*BRIEF*:
From the listing below, return every line with the string "selection" in it.

▶

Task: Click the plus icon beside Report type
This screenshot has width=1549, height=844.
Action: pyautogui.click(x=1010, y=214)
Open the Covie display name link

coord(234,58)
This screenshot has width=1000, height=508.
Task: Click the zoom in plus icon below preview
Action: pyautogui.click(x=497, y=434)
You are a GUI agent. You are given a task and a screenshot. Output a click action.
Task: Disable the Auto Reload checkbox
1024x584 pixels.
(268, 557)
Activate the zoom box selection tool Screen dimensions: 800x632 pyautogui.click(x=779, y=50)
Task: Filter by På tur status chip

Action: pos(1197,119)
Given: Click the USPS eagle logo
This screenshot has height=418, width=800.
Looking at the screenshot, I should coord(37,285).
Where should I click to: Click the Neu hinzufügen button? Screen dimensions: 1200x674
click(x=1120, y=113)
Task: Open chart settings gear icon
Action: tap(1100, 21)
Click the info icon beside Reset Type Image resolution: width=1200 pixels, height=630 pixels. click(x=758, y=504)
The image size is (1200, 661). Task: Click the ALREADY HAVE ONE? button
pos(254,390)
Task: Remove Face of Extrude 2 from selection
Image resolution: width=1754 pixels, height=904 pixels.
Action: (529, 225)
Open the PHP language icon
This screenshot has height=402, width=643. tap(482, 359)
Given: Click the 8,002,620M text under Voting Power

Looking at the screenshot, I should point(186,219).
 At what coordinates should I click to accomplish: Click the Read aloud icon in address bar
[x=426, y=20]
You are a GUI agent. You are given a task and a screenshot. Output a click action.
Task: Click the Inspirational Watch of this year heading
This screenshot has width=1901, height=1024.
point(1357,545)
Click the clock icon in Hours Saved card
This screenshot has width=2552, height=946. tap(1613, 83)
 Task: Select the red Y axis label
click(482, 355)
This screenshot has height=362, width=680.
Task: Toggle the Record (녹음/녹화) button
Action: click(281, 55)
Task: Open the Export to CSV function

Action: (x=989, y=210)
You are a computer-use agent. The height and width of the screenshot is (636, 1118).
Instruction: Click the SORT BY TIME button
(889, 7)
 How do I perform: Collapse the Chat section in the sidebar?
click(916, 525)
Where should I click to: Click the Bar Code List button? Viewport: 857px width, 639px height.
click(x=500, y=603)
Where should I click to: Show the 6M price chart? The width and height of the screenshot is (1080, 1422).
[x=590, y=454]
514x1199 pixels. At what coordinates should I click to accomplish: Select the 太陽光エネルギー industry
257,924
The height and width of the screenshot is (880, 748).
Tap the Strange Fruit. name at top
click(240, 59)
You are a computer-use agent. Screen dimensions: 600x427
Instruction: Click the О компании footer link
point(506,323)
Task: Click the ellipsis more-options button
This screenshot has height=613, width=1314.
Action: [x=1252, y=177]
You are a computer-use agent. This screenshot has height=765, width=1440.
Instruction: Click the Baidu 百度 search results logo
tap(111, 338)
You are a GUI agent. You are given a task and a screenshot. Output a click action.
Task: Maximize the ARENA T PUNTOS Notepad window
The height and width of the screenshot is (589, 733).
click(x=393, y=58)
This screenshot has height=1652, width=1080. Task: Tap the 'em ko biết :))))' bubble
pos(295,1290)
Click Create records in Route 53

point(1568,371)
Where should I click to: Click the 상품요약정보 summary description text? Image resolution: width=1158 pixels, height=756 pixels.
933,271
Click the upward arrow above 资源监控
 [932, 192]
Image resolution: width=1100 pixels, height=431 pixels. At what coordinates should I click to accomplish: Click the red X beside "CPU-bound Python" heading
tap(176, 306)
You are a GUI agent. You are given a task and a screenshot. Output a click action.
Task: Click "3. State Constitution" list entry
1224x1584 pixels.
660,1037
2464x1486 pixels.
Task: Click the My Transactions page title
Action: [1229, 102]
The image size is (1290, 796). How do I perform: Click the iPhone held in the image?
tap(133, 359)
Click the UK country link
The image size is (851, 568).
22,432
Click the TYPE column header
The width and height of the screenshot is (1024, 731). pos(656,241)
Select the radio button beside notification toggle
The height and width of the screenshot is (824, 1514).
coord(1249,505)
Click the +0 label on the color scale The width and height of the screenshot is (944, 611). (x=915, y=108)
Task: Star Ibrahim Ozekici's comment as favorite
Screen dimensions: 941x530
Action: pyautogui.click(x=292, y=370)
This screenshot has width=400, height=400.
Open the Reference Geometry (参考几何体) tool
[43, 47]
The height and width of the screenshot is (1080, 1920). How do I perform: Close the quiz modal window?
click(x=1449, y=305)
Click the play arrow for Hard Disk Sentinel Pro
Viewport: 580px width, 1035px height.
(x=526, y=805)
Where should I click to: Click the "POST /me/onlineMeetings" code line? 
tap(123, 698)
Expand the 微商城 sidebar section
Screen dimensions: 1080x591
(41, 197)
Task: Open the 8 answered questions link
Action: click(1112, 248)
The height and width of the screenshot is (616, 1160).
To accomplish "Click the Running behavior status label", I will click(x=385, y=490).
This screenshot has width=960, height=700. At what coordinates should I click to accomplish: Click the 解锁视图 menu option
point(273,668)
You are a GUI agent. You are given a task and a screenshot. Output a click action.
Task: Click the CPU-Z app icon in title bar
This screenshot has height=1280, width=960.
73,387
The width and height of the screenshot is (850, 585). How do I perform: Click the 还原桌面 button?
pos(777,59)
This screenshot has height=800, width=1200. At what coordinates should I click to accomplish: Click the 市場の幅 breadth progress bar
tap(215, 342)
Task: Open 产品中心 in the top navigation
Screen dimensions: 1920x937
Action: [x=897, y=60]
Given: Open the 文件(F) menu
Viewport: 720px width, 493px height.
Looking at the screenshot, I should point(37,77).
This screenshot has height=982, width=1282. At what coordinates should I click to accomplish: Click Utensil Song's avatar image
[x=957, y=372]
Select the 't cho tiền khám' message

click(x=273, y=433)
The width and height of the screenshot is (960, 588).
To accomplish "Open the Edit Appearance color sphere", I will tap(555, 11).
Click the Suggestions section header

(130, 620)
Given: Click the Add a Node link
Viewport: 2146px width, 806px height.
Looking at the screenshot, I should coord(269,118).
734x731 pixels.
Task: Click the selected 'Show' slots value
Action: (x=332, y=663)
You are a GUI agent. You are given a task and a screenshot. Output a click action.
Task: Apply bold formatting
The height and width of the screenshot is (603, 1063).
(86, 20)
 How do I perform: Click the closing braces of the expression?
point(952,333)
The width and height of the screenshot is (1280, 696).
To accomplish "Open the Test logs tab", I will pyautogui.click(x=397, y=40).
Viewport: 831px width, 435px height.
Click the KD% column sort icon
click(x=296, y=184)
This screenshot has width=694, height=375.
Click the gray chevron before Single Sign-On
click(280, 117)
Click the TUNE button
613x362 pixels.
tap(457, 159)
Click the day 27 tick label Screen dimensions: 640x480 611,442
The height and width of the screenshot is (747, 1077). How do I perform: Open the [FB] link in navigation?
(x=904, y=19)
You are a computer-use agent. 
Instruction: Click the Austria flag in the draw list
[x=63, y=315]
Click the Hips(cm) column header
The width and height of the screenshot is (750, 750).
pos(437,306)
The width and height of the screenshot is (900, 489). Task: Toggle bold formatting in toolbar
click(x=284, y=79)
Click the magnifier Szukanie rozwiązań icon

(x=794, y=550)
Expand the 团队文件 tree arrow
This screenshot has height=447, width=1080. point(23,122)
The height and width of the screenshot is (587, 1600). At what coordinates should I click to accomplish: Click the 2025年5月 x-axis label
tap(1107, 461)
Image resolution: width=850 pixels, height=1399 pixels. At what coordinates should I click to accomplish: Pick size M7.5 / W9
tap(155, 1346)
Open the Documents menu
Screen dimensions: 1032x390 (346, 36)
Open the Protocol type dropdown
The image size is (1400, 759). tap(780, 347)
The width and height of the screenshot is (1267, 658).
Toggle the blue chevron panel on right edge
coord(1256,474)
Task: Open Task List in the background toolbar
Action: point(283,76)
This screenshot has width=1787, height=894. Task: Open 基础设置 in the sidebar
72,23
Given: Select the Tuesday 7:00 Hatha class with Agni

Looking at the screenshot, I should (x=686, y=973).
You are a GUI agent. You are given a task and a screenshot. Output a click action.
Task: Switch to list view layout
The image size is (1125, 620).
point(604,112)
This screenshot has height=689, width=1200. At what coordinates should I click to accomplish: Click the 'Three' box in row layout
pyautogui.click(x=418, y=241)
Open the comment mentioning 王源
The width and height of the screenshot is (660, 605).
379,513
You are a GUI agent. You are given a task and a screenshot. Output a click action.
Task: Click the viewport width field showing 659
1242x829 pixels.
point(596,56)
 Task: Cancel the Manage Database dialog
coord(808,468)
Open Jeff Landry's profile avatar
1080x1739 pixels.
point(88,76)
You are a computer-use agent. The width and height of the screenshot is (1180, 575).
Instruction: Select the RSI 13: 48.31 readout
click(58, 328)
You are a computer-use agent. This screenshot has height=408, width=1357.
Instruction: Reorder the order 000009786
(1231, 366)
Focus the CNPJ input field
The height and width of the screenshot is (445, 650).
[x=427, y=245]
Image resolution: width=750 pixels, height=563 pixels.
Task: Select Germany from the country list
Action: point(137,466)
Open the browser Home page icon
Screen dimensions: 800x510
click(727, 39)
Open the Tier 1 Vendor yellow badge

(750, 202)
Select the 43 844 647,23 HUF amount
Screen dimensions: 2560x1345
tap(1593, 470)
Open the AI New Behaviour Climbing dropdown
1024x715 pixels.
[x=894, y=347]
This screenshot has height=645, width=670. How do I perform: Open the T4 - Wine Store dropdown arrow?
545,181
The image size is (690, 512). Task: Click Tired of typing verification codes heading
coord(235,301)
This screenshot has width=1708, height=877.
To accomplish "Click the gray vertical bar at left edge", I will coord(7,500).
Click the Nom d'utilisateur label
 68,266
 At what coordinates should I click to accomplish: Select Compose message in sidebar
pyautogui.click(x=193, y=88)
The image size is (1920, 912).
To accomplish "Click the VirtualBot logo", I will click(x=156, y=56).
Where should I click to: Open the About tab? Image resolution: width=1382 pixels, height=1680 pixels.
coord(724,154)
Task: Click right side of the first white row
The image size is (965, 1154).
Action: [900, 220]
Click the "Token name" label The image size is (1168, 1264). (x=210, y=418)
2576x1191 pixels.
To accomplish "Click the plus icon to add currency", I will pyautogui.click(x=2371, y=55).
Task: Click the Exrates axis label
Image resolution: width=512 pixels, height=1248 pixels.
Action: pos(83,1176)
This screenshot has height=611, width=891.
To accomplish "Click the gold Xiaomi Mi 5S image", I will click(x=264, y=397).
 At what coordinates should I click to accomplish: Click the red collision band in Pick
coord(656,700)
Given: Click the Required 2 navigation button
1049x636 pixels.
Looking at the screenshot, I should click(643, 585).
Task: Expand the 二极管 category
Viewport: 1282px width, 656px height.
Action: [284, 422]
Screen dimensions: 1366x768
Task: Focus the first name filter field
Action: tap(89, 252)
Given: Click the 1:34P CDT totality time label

◀

*ANSWER BOX*:
Activate the zoom box selection tool Screen dimensions: 800x632 pyautogui.click(x=779, y=50)
Task: Remove Face of Extrude 2 from selection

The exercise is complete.